Jangan tanya wajah Aurelia seperti apa. Penuh dengan ketegangan panik dan lainnya bercampur menjadi satu yang tidak sabaran menunggu Dokter bicara.
"Bagaimana keadaan papa saya Dok?" tanya Aurelia dengan perasaannya yang dek-dekan.
"Tuan Chandra mengalami infeksi pada paru-parumya," jawab Dokter yang membuat Aurelia shock mendengarnya yang langsung lemas dan Derry menguatkannya dengan menggenggam tangan Aurelia.
"Batuk berdarah dan sesak napas yang di alaminya adalah efek paru-parunya yang sudah semakin parah," jelas Dokter membuat Aurelia rasanya tidak ingin mendengar lanjutan kata Dokter.
Chandra memang sering sakit-sakitan dan pasti tidak pernah mau di bawa kerumah sakit dan selalu mengatakan jika dia baik-baik saja dan ini yang namanya baik-baik saja.

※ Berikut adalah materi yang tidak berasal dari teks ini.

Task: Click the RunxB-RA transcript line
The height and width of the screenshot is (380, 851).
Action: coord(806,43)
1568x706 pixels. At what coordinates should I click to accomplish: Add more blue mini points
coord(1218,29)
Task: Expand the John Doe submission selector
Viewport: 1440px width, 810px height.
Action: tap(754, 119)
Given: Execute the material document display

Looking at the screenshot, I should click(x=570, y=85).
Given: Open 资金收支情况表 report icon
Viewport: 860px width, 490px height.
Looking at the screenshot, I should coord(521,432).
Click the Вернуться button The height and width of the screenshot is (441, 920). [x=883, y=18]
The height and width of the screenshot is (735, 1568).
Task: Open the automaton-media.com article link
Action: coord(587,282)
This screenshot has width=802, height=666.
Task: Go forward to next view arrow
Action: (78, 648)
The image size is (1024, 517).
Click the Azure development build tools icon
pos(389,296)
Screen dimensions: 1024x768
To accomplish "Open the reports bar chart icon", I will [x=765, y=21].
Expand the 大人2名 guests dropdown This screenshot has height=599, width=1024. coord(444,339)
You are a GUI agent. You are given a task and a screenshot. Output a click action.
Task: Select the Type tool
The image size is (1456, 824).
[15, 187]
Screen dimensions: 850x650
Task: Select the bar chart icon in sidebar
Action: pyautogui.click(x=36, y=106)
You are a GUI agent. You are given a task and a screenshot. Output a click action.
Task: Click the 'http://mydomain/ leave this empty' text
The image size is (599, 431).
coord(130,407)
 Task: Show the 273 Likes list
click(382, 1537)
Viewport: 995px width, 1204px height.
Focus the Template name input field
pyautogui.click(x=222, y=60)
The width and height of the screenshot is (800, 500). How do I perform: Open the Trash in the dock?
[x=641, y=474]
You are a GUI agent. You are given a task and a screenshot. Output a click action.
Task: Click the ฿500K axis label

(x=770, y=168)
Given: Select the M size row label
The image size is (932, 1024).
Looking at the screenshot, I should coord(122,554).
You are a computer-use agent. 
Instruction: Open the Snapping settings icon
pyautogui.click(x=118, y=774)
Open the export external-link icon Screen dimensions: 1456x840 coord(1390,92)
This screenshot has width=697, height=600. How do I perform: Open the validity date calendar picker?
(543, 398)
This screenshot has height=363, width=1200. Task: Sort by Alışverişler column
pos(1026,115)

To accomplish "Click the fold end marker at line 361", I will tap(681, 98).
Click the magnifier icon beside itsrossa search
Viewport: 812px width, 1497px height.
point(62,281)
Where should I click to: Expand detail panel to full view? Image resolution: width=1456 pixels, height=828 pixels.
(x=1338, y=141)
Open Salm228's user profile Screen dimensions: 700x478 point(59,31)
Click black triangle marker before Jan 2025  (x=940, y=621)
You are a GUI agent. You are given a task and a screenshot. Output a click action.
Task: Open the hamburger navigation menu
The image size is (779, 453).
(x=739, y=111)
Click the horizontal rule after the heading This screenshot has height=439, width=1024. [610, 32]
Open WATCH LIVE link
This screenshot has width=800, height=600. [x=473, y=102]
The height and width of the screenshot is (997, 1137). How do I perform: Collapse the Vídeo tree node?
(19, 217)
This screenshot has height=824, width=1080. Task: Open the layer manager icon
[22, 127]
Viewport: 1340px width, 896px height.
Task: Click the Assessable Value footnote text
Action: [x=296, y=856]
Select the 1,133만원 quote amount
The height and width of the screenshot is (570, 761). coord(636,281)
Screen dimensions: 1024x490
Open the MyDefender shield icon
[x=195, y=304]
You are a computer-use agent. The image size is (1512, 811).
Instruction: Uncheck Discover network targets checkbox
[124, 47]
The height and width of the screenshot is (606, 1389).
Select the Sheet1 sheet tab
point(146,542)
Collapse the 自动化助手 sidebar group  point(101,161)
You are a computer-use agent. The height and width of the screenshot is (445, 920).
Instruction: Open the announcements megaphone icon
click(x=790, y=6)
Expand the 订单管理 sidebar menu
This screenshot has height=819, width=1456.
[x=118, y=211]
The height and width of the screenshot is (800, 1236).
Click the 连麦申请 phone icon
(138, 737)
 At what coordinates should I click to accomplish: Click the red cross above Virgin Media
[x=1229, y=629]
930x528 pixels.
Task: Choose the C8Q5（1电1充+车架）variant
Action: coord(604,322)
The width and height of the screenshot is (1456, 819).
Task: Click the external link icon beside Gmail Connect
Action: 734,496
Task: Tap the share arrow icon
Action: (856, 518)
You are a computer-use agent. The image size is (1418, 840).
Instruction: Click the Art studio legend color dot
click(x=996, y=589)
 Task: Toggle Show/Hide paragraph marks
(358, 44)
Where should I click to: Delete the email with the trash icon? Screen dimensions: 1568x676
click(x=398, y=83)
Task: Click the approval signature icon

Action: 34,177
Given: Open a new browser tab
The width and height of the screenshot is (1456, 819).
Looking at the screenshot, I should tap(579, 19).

Karena tidak pernah di cek mengakibatkan kondisi sangat parah.
"Tapi ini masih bisa sembuhkan Dokter?" tanya Derry yang ingin kepastian.
"Kami tim Dokter akan berusaha dengan tuan Chandra di rawat inap di rumah sakit dan pasti kami akan melakukan operasi pada tuan Chandra," jawab Dokter.
"Tapi semua itu akan membuat papa sembuhkan?" tanya Aurelia yang sudah meneteskan air mata.
"Kami pasti berusaha. Namun semua kembali lagi hanya yang maha kuasa yang menentukannya," jawab Dokter.
Aurelia menutup wajahnya dengan ke-2 tangannya dengan menunduk yang pasti sudah menangis yang tidak tau harus berbuat apa dan Derry pasti hanya menenangkannya.
*********
Setelah menemui Dokter dan tau kondis Chandra. Aurelia dan Derry berdiri di depan ruangan Chandra yang melihat kondisi Chandara yang terbaring lemah membuat Aurelia menangis di dada bidang Derry.
"Papah!" lirih Aurelia yang sengugukan di pelukan kekasihnya itu.
Sementara Anna yang tidak mendapatkan kabar itu menikmati liburan bersama suaminya. Dia bisa tersenyum. Namun terlihat wajahnya seperti khawatir. Mungkin merasakan sesuatu yang tidak baik.